#### Text for analysis ####
This comment is both unhelpful (dismisses the original claim using zero evidence) and completely incorrect.
Please look at the trendlines for "heroin deaths" and "synthetic opiod deaths" in the following graph of US CDC data, and note that from the turn of the millennium to 2017, opioid-related deaths in the US have increased more than 10x:
Overdoses have increased because of fentanyl being sold falsely as other drugs or mixed with other drugs, and that happens because it's cheaply imported from China by anyone with internet access and the desire to do so. Overdoses are NOT because of a marked increase in use of drug use or addiction, there is always a segment of society that will use drugs, be addicted, and participate in these activities.
We're deep in a moral panic while simultaneously ignoring the real problem (imported fentanyl), thus the complete inefficacy of the ongoing overreactions form society and governments.
It's because they're hooked on opioids. How did they become hooked? They started with legally prescribed opioids. Sometimes those meds were prescribed to them. Sometimes those meds were prescribed to a family member or neighbour and handed on or stolen.
It's because the US is awash with opioids that were legally prescribed. The US massively over-prescribes opioids. That's why the US used over 99% of the world supply of hydrocodone.
Americans are prescribed 6 times more opioids that people in France or Portugal.
You have been indoctrinated and you are repeating propaganda talking points with zero basis in reality. There is NO DATA to support any of your claims. Because you have been indoctrinated you are probably at the point where no amount of evidence would convince you otherwise, a bit like a flat earther being flown into space to look at the planet.
Nonetheless, we can try using some data. Here's a massive retrospective cohort study on 500,000(!) patients clearly demonstrating there is an absurdly low risk of addiction from legitimate prescriptions (0.5%):
Virtually no overdoses are from legal prescriptions, and virtually no addiction is from legal prescriptions. Abundant data and evidence shows this repeatedly.
####
-- Activities --
#1 Render this sentence from the opioid discussion in Spanish: "The US massively over-prescribes opioids."
#2 In the opioid discussion, what risk of addiction from legitimate prescriptions does the cohort study show?
#3 Print the stretch of the opioid discussion from "It's because they're" through "France or Portugal.".
Rely solely on the opioid discussion when answering.
#### Information given ####
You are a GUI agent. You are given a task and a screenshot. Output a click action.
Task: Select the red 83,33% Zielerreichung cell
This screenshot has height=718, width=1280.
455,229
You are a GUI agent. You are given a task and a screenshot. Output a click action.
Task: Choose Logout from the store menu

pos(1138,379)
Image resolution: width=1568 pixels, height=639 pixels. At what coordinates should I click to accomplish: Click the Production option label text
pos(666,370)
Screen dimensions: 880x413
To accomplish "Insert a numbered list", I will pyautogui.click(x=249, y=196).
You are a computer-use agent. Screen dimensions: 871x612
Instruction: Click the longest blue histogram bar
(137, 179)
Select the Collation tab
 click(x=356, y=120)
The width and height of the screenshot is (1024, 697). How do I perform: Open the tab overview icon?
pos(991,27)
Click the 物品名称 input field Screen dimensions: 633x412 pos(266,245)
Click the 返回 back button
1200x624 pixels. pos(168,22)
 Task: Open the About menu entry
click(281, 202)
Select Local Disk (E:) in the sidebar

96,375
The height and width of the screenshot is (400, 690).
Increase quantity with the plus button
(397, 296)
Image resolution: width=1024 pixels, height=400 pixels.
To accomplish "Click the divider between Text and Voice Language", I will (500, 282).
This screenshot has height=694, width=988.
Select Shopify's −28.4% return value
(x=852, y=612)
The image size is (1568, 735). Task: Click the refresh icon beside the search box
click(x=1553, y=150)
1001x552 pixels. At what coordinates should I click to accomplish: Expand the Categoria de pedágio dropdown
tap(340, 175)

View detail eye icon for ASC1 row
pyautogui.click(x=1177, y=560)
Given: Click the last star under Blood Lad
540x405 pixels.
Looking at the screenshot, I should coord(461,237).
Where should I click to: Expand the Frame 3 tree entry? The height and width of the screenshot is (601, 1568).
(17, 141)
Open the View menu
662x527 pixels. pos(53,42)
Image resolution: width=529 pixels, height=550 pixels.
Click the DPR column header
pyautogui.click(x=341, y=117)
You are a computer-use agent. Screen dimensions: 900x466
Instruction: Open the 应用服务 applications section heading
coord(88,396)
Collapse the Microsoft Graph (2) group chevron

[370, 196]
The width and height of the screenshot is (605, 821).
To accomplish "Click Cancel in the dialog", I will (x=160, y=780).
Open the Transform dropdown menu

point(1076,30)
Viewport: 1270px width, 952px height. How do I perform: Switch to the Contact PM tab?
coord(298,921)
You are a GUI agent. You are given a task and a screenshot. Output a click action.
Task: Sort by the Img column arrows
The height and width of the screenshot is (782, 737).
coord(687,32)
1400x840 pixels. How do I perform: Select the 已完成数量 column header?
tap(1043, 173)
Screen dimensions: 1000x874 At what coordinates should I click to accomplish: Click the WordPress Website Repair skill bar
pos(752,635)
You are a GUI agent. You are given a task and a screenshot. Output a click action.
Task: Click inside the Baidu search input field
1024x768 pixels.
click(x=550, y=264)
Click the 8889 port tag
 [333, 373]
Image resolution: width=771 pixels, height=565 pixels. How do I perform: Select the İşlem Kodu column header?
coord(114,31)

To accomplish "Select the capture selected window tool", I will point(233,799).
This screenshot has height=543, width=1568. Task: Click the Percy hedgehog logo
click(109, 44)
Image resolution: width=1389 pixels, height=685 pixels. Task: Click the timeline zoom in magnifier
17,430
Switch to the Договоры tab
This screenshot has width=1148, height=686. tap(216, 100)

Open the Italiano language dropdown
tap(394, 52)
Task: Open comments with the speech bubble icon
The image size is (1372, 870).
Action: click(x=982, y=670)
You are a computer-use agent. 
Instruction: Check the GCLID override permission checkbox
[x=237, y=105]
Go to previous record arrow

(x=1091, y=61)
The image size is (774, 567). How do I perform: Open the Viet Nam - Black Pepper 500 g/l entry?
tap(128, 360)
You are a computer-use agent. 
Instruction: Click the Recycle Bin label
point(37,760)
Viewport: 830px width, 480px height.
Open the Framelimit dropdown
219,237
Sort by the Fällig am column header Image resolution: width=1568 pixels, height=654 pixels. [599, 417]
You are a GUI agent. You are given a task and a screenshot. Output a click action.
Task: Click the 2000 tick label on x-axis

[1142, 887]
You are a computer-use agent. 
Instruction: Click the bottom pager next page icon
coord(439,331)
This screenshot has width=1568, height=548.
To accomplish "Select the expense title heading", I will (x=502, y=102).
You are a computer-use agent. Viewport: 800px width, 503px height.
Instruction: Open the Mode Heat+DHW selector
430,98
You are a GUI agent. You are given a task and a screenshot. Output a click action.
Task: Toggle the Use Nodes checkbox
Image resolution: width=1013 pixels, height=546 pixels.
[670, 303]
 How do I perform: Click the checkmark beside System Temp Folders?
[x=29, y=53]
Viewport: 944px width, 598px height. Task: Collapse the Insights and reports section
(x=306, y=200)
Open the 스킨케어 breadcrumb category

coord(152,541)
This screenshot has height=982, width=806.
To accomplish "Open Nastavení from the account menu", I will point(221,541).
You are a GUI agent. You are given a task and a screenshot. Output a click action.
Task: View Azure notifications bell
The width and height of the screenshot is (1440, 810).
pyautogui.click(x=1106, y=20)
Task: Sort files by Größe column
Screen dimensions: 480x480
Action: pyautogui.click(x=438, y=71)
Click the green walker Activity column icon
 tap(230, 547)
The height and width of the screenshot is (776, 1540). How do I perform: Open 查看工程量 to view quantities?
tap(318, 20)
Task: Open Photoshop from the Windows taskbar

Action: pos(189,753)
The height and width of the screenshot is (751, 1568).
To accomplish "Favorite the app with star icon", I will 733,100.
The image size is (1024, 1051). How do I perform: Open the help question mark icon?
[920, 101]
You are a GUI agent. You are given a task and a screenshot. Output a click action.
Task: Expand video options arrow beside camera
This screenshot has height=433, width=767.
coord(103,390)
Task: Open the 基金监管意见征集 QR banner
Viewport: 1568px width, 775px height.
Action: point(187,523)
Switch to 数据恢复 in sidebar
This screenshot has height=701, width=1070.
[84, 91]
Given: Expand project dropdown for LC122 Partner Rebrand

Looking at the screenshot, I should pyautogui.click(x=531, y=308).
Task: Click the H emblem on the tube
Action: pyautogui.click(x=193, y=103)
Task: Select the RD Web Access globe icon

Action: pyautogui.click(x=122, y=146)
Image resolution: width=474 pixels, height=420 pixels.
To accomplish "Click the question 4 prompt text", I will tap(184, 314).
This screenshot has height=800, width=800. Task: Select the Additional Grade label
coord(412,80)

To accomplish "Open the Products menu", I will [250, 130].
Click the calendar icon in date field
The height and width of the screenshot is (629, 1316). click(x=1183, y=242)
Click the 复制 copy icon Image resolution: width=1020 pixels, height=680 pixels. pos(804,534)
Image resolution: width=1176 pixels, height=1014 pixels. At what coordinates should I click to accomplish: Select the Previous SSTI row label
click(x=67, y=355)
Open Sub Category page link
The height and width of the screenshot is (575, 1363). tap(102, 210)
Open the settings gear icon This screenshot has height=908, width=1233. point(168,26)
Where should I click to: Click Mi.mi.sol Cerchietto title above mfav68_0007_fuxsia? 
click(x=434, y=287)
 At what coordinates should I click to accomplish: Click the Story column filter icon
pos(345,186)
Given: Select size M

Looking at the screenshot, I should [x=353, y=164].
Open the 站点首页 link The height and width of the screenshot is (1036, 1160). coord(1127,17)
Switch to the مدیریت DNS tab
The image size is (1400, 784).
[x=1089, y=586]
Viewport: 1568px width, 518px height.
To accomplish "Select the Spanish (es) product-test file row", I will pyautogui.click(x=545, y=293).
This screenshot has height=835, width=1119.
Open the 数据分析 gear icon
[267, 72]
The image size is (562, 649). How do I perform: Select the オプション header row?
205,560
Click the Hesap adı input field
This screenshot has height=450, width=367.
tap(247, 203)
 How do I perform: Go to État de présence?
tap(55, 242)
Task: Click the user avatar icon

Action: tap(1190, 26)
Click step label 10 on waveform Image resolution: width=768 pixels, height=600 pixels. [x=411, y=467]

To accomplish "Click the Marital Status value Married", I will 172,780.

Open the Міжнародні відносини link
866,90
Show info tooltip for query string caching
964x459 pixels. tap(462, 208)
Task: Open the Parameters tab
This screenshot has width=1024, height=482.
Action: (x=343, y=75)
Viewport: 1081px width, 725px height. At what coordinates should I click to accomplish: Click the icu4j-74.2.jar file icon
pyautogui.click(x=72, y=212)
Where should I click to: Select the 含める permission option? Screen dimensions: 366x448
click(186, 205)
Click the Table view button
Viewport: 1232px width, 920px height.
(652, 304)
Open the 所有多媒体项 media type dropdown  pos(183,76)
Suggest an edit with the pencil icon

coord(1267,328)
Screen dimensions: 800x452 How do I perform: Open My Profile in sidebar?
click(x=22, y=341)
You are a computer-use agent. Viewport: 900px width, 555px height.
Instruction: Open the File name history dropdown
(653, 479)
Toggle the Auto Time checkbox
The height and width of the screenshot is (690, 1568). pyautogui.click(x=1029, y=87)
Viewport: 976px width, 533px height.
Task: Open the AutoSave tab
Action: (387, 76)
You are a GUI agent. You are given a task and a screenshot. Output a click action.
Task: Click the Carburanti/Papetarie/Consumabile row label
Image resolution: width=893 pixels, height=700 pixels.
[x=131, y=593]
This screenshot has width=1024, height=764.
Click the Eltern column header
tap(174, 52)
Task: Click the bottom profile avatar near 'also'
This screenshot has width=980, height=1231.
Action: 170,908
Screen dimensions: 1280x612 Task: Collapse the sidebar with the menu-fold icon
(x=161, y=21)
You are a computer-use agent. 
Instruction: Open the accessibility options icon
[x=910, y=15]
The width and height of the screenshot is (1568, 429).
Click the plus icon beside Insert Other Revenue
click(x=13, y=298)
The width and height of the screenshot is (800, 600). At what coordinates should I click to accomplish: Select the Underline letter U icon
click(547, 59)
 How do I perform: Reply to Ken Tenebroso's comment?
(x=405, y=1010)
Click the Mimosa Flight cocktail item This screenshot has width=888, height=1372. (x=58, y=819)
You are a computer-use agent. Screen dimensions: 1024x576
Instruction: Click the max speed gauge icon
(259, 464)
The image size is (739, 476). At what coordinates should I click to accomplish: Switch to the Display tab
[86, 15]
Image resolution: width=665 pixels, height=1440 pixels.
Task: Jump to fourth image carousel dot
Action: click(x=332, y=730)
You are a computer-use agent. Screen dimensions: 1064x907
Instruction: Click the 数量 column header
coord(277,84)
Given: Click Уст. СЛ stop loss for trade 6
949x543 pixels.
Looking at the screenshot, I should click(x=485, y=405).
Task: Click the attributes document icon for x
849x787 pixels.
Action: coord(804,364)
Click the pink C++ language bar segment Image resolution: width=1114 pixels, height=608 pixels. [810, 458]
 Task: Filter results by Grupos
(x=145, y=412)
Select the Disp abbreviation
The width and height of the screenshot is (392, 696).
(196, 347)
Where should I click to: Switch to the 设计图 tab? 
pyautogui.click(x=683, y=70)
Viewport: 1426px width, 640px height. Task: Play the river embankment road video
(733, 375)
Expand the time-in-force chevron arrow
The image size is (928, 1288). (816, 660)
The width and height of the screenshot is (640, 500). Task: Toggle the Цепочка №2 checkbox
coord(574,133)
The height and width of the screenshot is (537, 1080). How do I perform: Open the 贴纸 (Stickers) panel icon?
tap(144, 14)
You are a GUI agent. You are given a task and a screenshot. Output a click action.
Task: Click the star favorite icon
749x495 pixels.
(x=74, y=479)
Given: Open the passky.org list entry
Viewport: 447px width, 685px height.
####
-- Solutions to each task --
#1 Estados Unidos receta opioides en exceso de forma masiva.

#2 0.5%

#3
It's because they're hooked on opioids. How did they become hooked? They started with legally prescribed opioids. Sometimes those meds were prescribed to them. Sometimes those meds were prescribed to a family member or neighbour and handed on or stolen.
It's because the US is awash with opioids that were legally prescribed. The US massively over-prescribes opioids. That's why the US used over 99% of the world supply of hydrocodone.
Americans are prescribed 6 times more opioids that people in France or Portugal.